Records provided:
>>
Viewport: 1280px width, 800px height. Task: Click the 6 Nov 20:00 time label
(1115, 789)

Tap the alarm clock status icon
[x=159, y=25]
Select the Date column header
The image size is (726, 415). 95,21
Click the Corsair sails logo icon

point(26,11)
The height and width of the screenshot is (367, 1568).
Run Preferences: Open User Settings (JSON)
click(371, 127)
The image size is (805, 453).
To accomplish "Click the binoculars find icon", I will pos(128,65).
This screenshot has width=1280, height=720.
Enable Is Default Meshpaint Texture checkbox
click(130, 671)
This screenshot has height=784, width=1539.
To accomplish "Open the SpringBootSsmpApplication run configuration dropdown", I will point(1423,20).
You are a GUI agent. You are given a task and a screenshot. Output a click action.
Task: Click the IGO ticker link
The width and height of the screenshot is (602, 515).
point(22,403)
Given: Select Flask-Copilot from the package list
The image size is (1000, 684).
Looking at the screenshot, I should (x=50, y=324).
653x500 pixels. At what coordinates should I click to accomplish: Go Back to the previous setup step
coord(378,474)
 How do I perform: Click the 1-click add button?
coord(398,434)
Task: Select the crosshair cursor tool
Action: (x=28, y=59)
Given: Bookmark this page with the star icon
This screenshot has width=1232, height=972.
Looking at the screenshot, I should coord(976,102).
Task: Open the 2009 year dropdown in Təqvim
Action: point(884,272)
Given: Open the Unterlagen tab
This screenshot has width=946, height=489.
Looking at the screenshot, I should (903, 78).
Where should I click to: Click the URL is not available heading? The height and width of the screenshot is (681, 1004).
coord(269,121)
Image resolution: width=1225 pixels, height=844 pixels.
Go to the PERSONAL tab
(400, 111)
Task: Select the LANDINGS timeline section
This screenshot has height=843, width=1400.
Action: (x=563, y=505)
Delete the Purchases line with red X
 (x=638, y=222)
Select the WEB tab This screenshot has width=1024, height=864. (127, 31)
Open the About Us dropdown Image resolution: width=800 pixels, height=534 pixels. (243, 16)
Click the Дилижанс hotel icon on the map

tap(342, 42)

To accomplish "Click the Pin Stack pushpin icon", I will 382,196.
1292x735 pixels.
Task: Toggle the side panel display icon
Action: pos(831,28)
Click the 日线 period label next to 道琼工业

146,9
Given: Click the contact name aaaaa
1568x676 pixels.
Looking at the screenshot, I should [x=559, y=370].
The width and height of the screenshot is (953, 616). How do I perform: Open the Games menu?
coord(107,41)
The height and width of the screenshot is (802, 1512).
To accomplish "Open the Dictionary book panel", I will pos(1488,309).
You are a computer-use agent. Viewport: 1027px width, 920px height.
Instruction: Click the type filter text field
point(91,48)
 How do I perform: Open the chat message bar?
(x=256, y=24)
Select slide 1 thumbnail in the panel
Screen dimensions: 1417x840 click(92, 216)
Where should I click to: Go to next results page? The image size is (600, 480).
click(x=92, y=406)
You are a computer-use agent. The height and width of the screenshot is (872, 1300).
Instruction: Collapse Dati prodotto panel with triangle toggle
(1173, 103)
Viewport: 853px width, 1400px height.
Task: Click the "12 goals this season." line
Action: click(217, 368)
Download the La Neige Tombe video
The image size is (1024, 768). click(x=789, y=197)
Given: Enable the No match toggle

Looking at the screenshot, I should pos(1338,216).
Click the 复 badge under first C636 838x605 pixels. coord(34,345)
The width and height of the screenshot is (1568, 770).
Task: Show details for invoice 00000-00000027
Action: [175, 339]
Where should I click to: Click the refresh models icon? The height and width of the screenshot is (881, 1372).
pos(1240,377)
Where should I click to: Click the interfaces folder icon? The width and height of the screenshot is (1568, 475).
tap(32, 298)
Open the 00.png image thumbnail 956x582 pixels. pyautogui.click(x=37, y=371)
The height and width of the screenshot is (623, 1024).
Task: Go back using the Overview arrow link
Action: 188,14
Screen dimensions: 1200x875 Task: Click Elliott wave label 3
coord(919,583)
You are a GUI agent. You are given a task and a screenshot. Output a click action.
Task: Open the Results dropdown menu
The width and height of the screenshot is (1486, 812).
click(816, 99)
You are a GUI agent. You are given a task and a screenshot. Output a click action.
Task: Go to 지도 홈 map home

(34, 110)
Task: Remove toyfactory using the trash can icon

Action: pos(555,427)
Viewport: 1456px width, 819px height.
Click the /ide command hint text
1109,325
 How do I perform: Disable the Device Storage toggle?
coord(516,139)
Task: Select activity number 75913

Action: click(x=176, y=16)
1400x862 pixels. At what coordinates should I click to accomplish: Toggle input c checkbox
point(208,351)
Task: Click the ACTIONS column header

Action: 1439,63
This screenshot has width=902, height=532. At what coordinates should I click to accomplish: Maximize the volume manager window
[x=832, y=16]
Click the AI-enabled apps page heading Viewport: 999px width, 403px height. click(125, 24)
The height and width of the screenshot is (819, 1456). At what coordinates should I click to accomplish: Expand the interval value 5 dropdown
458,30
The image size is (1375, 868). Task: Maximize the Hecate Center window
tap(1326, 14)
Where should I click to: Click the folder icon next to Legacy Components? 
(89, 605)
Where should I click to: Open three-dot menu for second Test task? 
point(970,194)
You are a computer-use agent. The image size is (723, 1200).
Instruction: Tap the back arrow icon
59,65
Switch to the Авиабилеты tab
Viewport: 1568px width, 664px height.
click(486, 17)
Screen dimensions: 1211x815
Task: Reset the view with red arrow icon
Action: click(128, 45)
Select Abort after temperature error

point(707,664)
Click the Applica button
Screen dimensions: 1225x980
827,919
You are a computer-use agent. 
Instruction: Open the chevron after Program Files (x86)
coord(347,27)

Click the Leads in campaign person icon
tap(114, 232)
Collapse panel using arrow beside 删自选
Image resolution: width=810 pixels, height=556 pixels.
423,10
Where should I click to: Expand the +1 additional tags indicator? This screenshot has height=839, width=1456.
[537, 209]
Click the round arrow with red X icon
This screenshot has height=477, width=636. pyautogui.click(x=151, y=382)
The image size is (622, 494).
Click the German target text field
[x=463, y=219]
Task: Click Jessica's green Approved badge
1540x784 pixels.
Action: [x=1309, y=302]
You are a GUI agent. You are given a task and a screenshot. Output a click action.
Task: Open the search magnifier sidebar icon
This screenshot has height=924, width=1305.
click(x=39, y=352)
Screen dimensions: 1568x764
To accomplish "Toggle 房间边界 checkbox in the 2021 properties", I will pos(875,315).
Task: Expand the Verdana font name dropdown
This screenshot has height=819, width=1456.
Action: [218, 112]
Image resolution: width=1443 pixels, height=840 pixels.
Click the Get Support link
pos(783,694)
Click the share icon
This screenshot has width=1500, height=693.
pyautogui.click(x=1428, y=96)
<<
Put every line of the items above into a numbered list, leaving out any blank lines.

1. Viewport: 1280px width, 800px height. Task: Click the 6 Nov 20:00 time label
2. (1115, 789)
3. Tap the alarm clock status icon
4. [x=159, y=25]
5. Select the Date column header
6. The image size is (726, 415). 95,21
7. Click the Corsair sails logo icon
8. point(26,11)
9. The height and width of the screenshot is (367, 1568).
10. Run Preferences: Open User Settings (JSON)
11. click(371, 127)
12. The image size is (805, 453).
13. To accomplish "Click the binoculars find icon", I will pos(128,65).
14. This screenshot has width=1280, height=720.
15. Enable Is Default Meshpaint Texture checkbox
16. click(130, 671)
17. This screenshot has height=784, width=1539.
18. To accomplish "Open the SpringBootSsmpApplication run configuration dropdown", I will point(1423,20).
19. You are a GUI agent. You are given a task and a screenshot. Output a click action.
20. Task: Click the IGO ticker link
21. The width and height of the screenshot is (602, 515).
22. point(22,403)
23. Given: Select Flask-Copilot from the package list
24. The image size is (1000, 684).
25. Looking at the screenshot, I should (x=50, y=324).
26. 653x500 pixels. At what coordinates should I click to accomplish: Go Back to the previous setup step
27. coord(378,474)
28.  How do I perform: Click the 1-click add button?
29. coord(398,434)
30. Task: Select the crosshair cursor tool
31. Action: (x=28, y=59)
32. Given: Bookmark this page with the star icon
33. This screenshot has width=1232, height=972.
34. Looking at the screenshot, I should coord(976,102).
35. Task: Open the 2009 year dropdown in Təqvim
36. Action: point(884,272)
37. Given: Open the Unterlagen tab
38. This screenshot has width=946, height=489.
39. Looking at the screenshot, I should (903, 78).
40. Where should I click to: Click the URL is not available heading? The height and width of the screenshot is (681, 1004).
41. coord(269,121)
42. Image resolution: width=1225 pixels, height=844 pixels.
43. Go to the PERSONAL tab
44. (400, 111)
45. Task: Select the LANDINGS timeline section
46. This screenshot has height=843, width=1400.
47. Action: (x=563, y=505)
48. Delete the Purchases line with red X
49.  (x=638, y=222)
50. Select the WEB tab This screenshot has width=1024, height=864. (127, 31)
51. Open the About Us dropdown Image resolution: width=800 pixels, height=534 pixels. (243, 16)
52. Click the Дилижанс hotel icon on the map
53. tap(342, 42)
54. To accomplish "Click the Pin Stack pushpin icon", I will 382,196.
55. 1292x735 pixels.
56. Task: Toggle the side panel display icon
57. Action: pos(831,28)
58. Click the 日线 period label next to 道琼工业
59. 146,9
60. Given: Click the contact name aaaaa
61. 1568x676 pixels.
62. Looking at the screenshot, I should [x=559, y=370].
63. The width and height of the screenshot is (953, 616). How do I perform: Open the Games menu?
64. coord(107,41)
65. The height and width of the screenshot is (802, 1512).
66. To accomplish "Open the Dictionary book panel", I will pos(1488,309).
67. You are a computer-use agent. Viewport: 1027px width, 920px height.
68. Instruction: Click the type filter text field
69. point(91,48)
70.  How do I perform: Open the chat message bar?
71. (x=256, y=24)
72. Select slide 1 thumbnail in the panel
73. Screen dimensions: 1417x840 click(92, 216)
74. Where should I click to: Go to next results page? The image size is (600, 480).
75. click(x=92, y=406)
76. You are a computer-use agent. The height and width of the screenshot is (872, 1300).
77. Instruction: Collapse Dati prodotto panel with triangle toggle
78. (1173, 103)
79. Viewport: 853px width, 1400px height.
80. Task: Click the "12 goals this season." line
81. Action: click(217, 368)
82. Download the La Neige Tombe video
83. The image size is (1024, 768). click(x=789, y=197)
84. Given: Enable the No match toggle
85. Looking at the screenshot, I should pos(1338,216).
86. Click the 复 badge under first C636 838x605 pixels. coord(34,345)
87. The width and height of the screenshot is (1568, 770).
88. Task: Show details for invoice 00000-00000027
89. Action: [175, 339]
90. Where should I click to: Click the refresh models icon? The height and width of the screenshot is (881, 1372).
91. pos(1240,377)
92. Where should I click to: Click the interfaces folder icon? The width and height of the screenshot is (1568, 475).
93. tap(32, 298)
94. Open the 00.png image thumbnail 956x582 pixels. pyautogui.click(x=37, y=371)
95. The height and width of the screenshot is (623, 1024).
96. Task: Go back using the Overview arrow link
97. Action: 188,14
98. Screen dimensions: 1200x875 Task: Click Elliott wave label 3
99. coord(919,583)
100. You are a GUI agent. You are given a task and a screenshot. Output a click action.
101. Task: Open the Results dropdown menu
102. The width and height of the screenshot is (1486, 812).
103. click(816, 99)
104. You are a GUI agent. You are given a task and a screenshot. Output a click action.
105. Task: Go to 지도 홈 map home
106. (34, 110)
107. Task: Remove toyfactory using the trash can icon
108. Action: pos(555,427)
109. Viewport: 1456px width, 819px height.
110. Click the /ide command hint text
111. 1109,325
112.  How do I perform: Disable the Device Storage toggle?
113. coord(516,139)
114. Task: Select activity number 75913
115. Action: click(x=176, y=16)
116. 1400x862 pixels. At what coordinates should I click to accomplish: Toggle input c checkbox
117. point(208,351)
118. Task: Click the ACTIONS column header
119. Action: 1439,63
120. This screenshot has width=902, height=532. At what coordinates should I click to accomplish: Maximize the volume manager window
121. [x=832, y=16]
122. Click the AI-enabled apps page heading Viewport: 999px width, 403px height. click(125, 24)
123. The height and width of the screenshot is (819, 1456). At what coordinates should I click to accomplish: Expand the interval value 5 dropdown
124. 458,30
125. The image size is (1375, 868). Task: Maximize the Hecate Center window
126. tap(1326, 14)
127. Where should I click to: Click the folder icon next to Legacy Components? 
128. (89, 605)
129. Where should I click to: Open three-dot menu for second Test task? 
130. point(970,194)
131. You are a computer-use agent. The image size is (723, 1200).
132. Instruction: Tap the back arrow icon
133. 59,65
134. Switch to the Авиабилеты tab
135. Viewport: 1568px width, 664px height.
136. click(486, 17)
137. Screen dimensions: 1211x815
138. Task: Reset the view with red arrow icon
139. Action: click(128, 45)
140. Select Abort after temperature error
141. point(707,664)
142. Click the Applica button
143. Screen dimensions: 1225x980
144. 827,919
145. You are a computer-use agent. 
146. Instruction: Open the chevron after Program Files (x86)
147. coord(347,27)
148. Click the Leads in campaign person icon
149. tap(114, 232)
150. Collapse panel using arrow beside 删自选
151. Image resolution: width=810 pixels, height=556 pixels.
152. 423,10
153. Where should I click to: Expand the +1 additional tags indicator? This screenshot has height=839, width=1456.
154. [537, 209]
155. Click the round arrow with red X icon
156. This screenshot has height=477, width=636. pyautogui.click(x=151, y=382)
157. The image size is (622, 494).
158. Click the German target text field
159. [x=463, y=219]
160. Task: Click Jessica's green Approved badge
161. 1540x784 pixels.
162. Action: [x=1309, y=302]
163. You are a GUI agent. You are given a task and a screenshot. Output a click action.
164. Task: Open the search magnifier sidebar icon
165. This screenshot has height=924, width=1305.
166. click(x=39, y=352)
167. Screen dimensions: 1568x764
168. To accomplish "Toggle 房间边界 checkbox in the 2021 properties", I will pos(875,315).
169. Task: Expand the Verdana font name dropdown
170. This screenshot has height=819, width=1456.
171. Action: [218, 112]
172. Image resolution: width=1443 pixels, height=840 pixels.
173. Click the Get Support link
174. pos(783,694)
175. Click the share icon
176. This screenshot has width=1500, height=693.
177. pyautogui.click(x=1428, y=96)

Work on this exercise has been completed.